#### What is being asked:
Please report how many lines in the data underneath hold the word "Toggle", with no other text.

*** Data for review ***

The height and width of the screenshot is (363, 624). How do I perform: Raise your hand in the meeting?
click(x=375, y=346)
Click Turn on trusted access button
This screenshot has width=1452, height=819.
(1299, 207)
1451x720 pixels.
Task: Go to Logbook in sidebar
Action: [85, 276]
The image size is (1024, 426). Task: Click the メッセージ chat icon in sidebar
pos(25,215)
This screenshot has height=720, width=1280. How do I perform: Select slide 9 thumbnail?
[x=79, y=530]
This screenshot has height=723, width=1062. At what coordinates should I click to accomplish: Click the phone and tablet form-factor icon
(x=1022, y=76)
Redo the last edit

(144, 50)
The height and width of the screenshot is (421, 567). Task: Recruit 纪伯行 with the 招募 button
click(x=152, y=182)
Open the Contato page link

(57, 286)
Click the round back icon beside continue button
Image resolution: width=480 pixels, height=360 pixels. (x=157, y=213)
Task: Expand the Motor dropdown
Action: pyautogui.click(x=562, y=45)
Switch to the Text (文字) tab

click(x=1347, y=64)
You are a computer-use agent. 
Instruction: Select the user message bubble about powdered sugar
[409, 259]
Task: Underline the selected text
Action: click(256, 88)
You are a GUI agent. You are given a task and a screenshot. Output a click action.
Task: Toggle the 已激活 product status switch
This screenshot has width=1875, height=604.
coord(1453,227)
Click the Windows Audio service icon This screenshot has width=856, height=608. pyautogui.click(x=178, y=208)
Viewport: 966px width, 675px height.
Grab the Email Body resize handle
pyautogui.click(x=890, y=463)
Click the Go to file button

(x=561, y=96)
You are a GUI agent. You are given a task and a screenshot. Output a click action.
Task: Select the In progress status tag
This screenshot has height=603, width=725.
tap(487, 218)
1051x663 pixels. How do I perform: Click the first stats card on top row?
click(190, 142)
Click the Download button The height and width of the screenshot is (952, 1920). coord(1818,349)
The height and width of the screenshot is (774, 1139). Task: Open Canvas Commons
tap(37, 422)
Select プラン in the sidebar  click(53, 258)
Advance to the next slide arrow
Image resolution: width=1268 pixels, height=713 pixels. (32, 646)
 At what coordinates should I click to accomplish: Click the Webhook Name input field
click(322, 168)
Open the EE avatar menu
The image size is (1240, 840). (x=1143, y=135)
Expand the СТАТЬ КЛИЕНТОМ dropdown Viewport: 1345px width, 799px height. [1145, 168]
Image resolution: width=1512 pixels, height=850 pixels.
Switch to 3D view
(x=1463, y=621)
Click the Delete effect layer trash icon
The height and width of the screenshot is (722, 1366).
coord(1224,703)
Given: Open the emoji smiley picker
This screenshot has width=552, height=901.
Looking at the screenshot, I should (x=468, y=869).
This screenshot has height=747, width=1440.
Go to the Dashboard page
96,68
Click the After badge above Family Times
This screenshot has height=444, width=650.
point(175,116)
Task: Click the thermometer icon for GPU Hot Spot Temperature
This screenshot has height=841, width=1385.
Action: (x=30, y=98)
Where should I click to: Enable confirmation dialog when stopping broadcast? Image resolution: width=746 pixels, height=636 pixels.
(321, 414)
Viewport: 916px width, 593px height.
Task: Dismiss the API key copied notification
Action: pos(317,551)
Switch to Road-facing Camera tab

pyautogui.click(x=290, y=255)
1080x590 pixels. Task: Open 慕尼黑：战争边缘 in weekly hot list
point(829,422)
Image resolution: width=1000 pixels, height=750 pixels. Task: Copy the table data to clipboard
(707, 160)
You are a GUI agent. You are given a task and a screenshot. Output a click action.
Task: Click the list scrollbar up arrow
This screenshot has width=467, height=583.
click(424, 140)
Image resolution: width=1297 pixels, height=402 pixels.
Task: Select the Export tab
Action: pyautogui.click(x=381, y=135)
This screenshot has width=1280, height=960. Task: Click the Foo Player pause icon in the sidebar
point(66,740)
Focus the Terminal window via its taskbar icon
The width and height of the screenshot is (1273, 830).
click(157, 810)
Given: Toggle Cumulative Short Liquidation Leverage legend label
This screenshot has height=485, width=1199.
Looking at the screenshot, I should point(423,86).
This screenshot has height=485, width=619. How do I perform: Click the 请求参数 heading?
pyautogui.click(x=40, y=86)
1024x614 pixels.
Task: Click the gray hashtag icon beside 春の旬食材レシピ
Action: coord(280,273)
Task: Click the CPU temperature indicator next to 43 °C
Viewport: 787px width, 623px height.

*** End of Data for review ***

#### Task answer:
2